Once upon a time in Harvard Square there was a short-lived venue called the Market Theatre. The space truly altered the face of performance art in Boston by taking on avant-garde projects and obscure playwrights, and turning them loose on mainstream audiences. It was awesome.
In the fall (I think) of 2001, my friend Tom Cole, the director of the Market, asked me to take part in a reading by the author J.T. LeRoy — a person so troubled and fragile that he couldn’t perform readings to promote his books by himself. Instead, he would farm out the task to notable fans in cities all over the world, luring the likes of Courtney Love, Shirley Manson, David Eggers, and Gus Van Sant (who also signed up to turn J.T.’s life into a film). Tom explained the whole thing to me: LeRoy had grown up a truck-stop nomad. His meth-addicted mother dragged him around trolling for tricks and drugs, sometimes dressing J.T. as a girl if that could be used to some advantage to support them for a few days. Eventually, by the time he was a ’tween, J.T. had become an addict and a prostitute himself.

Occasionally, they would find shelter with his mother “Sarah’s” fundamentalist Christian family, whose cruel patriarch inflicted as much damage as anyone else by forcing them to do things like scrub their genitals with bleach to make themselves pure for Jesus. I couldn’t believe this fucking story!
“Really? This guy wants me to read for him?” I asked with the sort of incredulous pride that I normally reserved for times like when my roommate told me that my ass looked good in a certain pair of jeans. J.T. requested me, Juliana (that would be Hatfield), and Jake Burns from Stiff Little Fingers (the seminal 1970s punk band from Belfast).

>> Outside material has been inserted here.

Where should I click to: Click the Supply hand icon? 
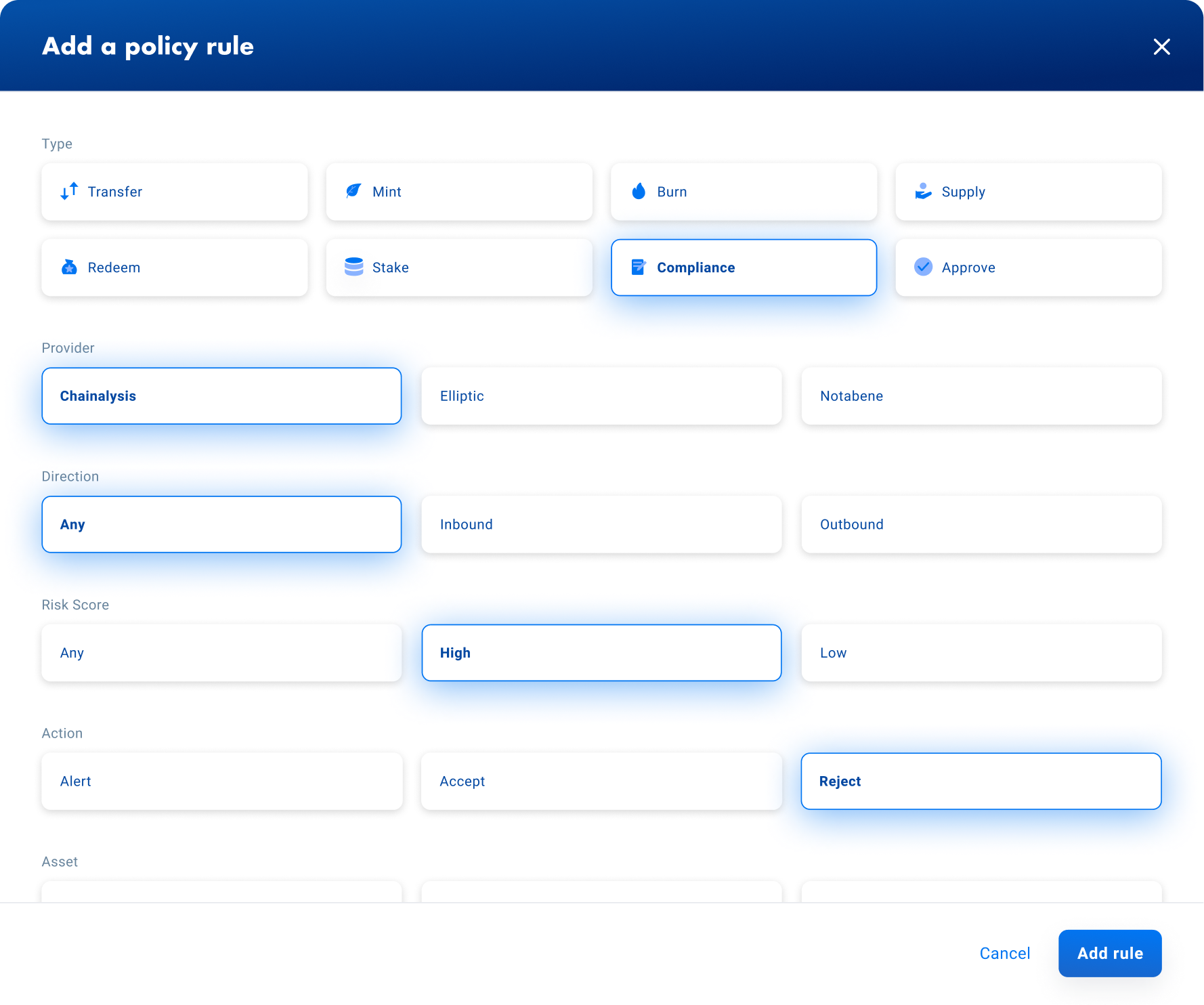922,191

“Wow,” was all I could think to say, and off I went to read The Heart Is Deceitful Above All Things, LeRoy’s second book and the one we would be reading from.
“Momma. I say it softly like a magic word you use only when severely outnumbered.” This is the book’s opening salvo before the baby LeRoy is snatched from the warmth and safety of his foster home, and whisked into the clutches of his teenage mother and a quickly ruined life. Devastating. The sentence is about as subtle as a drunken head-butt, but, hey, I’m easy like that. From page one I was a weeping convert. I devoured the book and chose this passage as the one I would recite at the Market in a few weeks.
A few days later I sank deep into a fan-girl reverie after receiving a message from J.T. LeRoy on my home answering machine. I could kick myself now for not saving it, but that’s what I get for being an unsentimental jerk. Anyhow, he called to thank me for agreeing to take part in the promotional reading of his book. I thought it was a lovely gesture, but right away my bullshit detector went off. Something strange was afoot. He could barely put sentences together and his voice was absolutely absurd: a childish whisper with this cartoonishly deep Southern accent. I called him back and thus began a correspondence that lasted for a few weeks.
He told me about his life in San Francisco, occasionally revealing intensely personal things while being oddly evasive about far more mundane details. For instance, I knew that he lived with another man and a woman and their child in a sort of platonic three-way couple, that he mostly lived life as a female and had more than passing interest in changing his sex organs. But he could not answer simple questions like “Is your mom alive?” We communicated by phone and e-mail. Sometimes he spoke like a retarded third-grader. Other times he seemed extremely bright and expressed lucid thoughts about the publishing business and his many famous admirers. He sent me a few presents, the strangest of which was a raccoon penis-bone necklace. That, apparently, was his signature gift.
Now, I’m not suggesting I didn’t believe him. I loved the idea of him so much that it didn’t occur to me that the whole thing was a fabrication. I’m also Irish Catholic, so lying on this scale would just never be a conclusion I would arrive at.